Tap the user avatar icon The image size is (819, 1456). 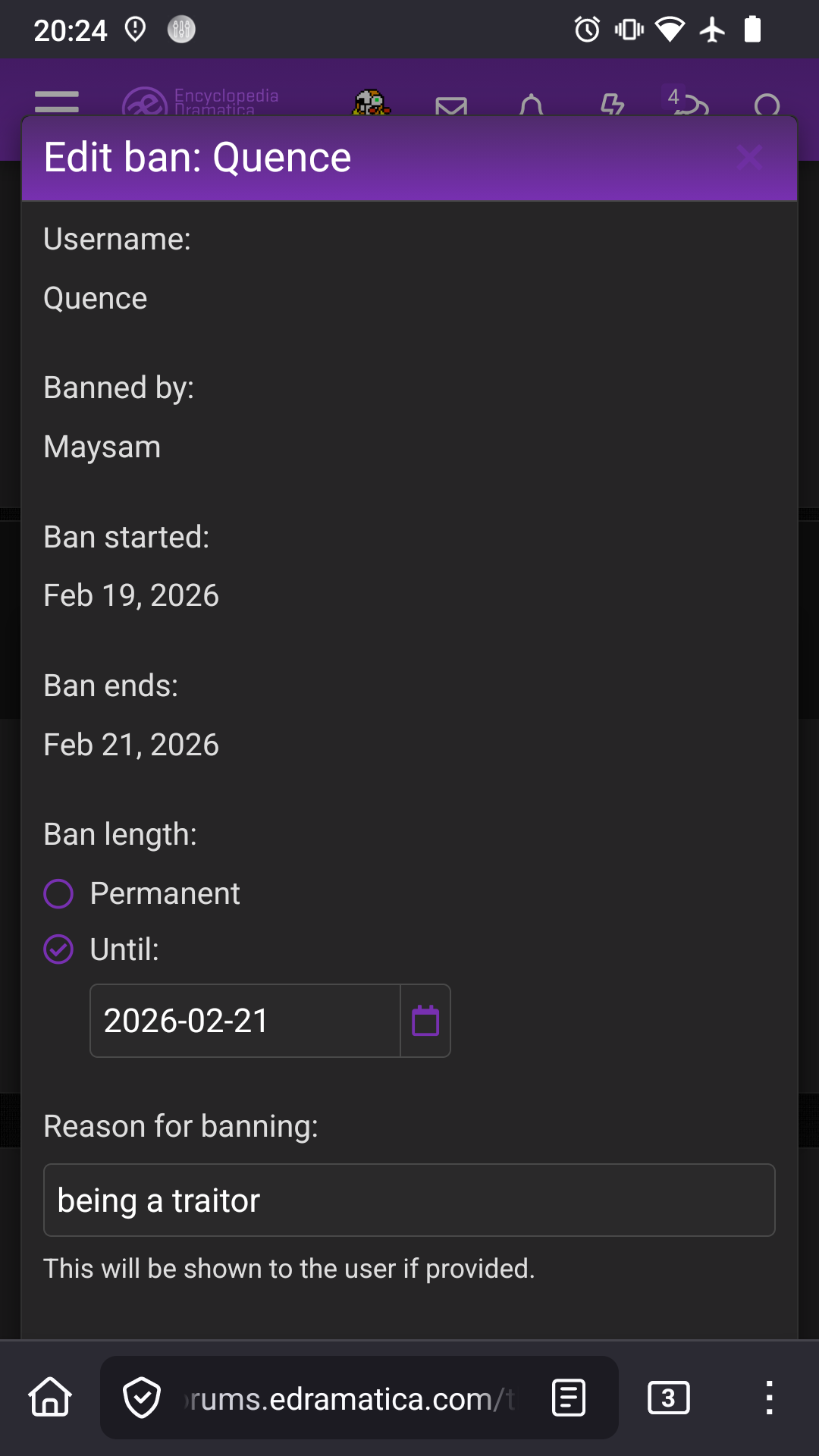371,102
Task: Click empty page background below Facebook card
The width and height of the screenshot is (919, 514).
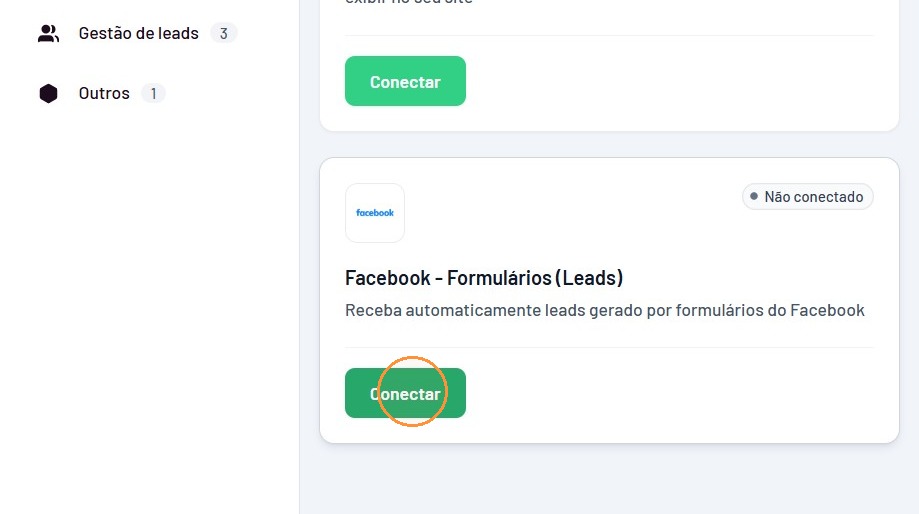Action: pos(609,481)
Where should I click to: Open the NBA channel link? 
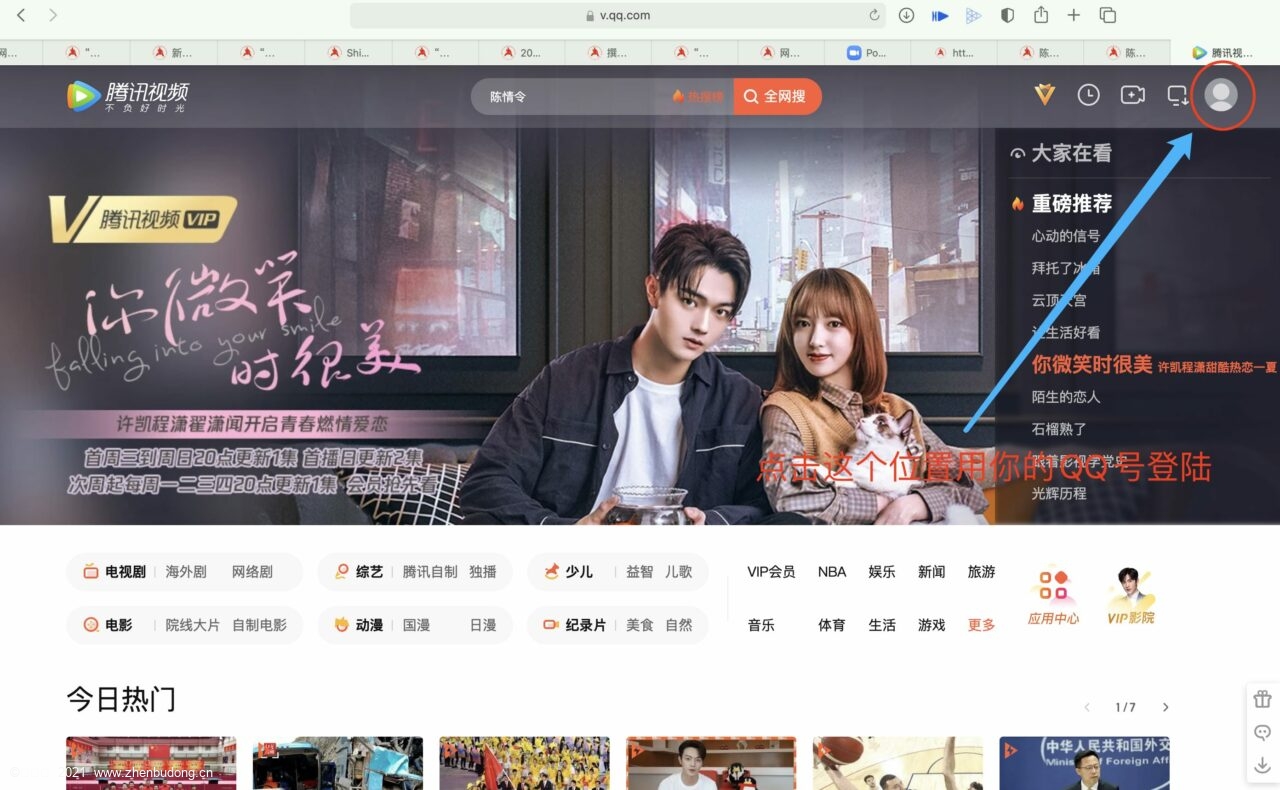coord(831,572)
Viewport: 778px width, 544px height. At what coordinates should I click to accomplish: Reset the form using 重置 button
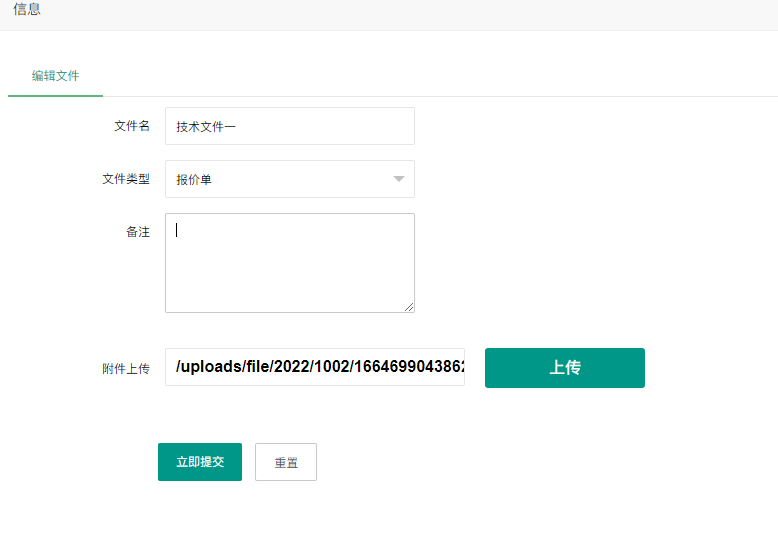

### Required work
Leaving aside every picture, transcribe exactly the lines that run from the one with "The width and" to the close of the listing above.

### Expected answer
The width and height of the screenshot is (919, 514).
Action: pos(609,481)
Where should I click to: Open the NBA channel link? 
coord(831,572)
Viewport: 778px width, 544px height. At what coordinates should I click to accomplish: Reset the form using 重置 button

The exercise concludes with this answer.